On the other side, Demos believes in a capitalism with “a human face” resembling that of post-WWII Keynesian social democracy. However, the kind of reforms that this would entail are simply not attainable in the context of a deep systemic crisis of capitalism that leaves very little room for concessions, even less so in the case of a weak state such as Romania, subordinated to foreign capital and to the European institutional framework. The leadership of Demos fails to see that and instead endorses the kind of naïve Europeanism that resembles that of the British Liberal Democrats.

Hence, a realistic left alternative is, in fact, a radical, socialist alternative that skillfully poses the question of replacing a system based on profit with one based on needs – even more necessary now with the environmental catastrophe looming ever more dangerously. But the kind of socialism that Mana de Lucru (CWI sympathisers in Romania) fights for is qualitatively different from the degenerated, bureaucratic system that existed before 1989. An economy aiming to fulfill the needs of all people and communities cannot work unless you ask people and communities what their needs are! Democracy is, therefore, indispensable to socialism, which otherwise is destined to be yet again captured and distorted by a new privileged caste. 

At the same time, socialists cannot afford to be sectarian. Mana de Lucru is open towards principled cooperation with other genuine left forces that aim to orient themselves towards the mass of workers and youth. Thus, we call on the other left groups and the trade unions to build a structured form of discussion and collaboration that would allow us to attract new layers of workers and youth coming into struggle. This could provide the basis for the creation of a new mass workers party that would represent the interests of our class, that would fight in the workplaces, on the streets and in the institutions for better wages, dignified jobs, quality public services, affordable housing for all and, in general, for an economy under democratic control that serves the people and the environment, and not the other way round. 

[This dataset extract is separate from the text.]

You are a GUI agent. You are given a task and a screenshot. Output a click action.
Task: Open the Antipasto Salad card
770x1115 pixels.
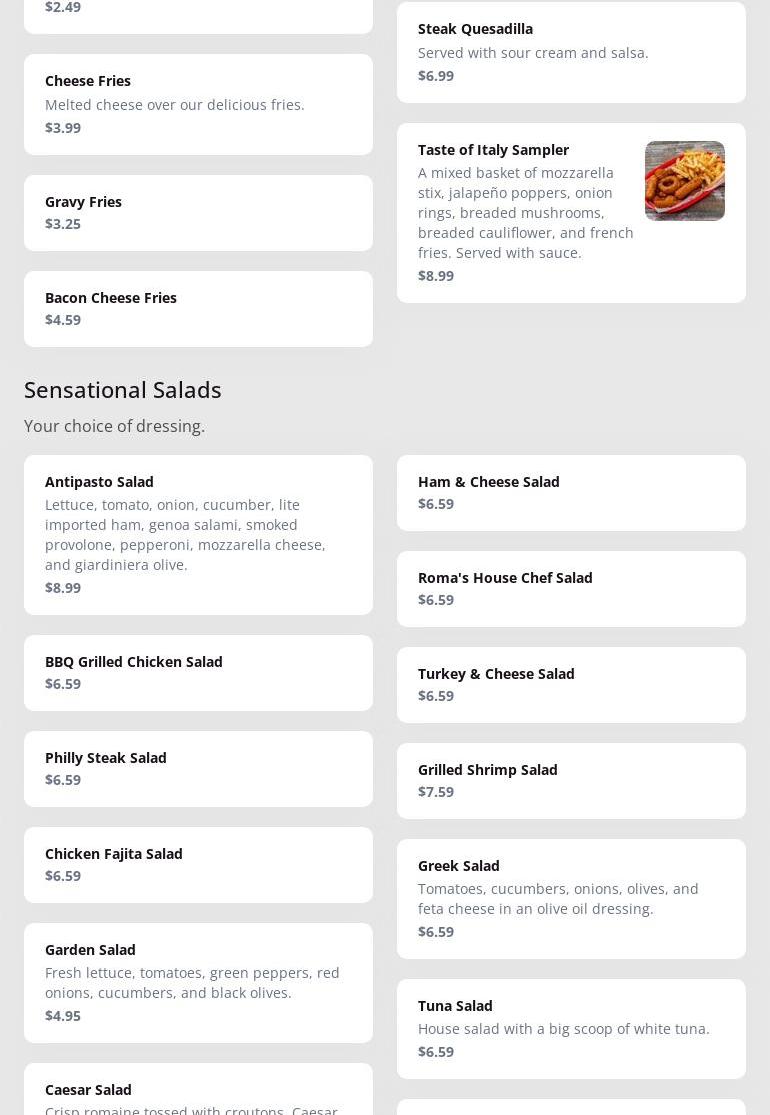tap(198, 534)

There is more potential for establishing a political alternative in Romania than at any time in the last 30 years of capitalism. In 2019, we witnessed the most significant wave of strikes in decades. Industrial disputes such as that at Astra in Arad, where Romanian and Indian workers joined forces to ask for better wages for all, or the one at Electroaparataj in Targoviste, which lasted for over 3 months, show what huge potential there is. The Romanian working class’ appetite for struggle has increased visibly, and the political left together with the trade union movement need to channel it towards building the only genuine alternative to the status quo – a fighting, mass working class party that can propose a democratic and socialist alternative.